[[ Data section, beginning ]]

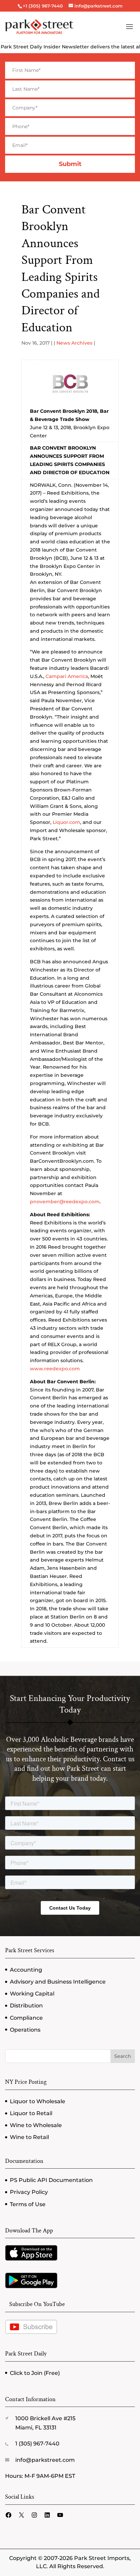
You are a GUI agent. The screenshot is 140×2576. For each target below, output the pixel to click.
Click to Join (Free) (35, 2373)
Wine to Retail (29, 2137)
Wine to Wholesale (36, 2125)
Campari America (67, 676)
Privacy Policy (29, 2192)
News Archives (74, 343)
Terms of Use (28, 2204)
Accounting (26, 1970)
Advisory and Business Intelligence (58, 1981)
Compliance (26, 2018)
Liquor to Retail (31, 2113)
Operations (25, 2030)
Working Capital (32, 1993)
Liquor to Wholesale (37, 2101)
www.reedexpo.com (55, 1369)
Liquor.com (66, 822)
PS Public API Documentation (51, 2180)
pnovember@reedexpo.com (65, 1202)
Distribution (26, 2005)
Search (122, 2056)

[[ Data section, end ]]

_What is being asked_
Return each line in the records that holds the string "reedexpo".

_Result of the task_
www.reedexpo.com (55, 1369)
pnovember@reedexpo.com (65, 1202)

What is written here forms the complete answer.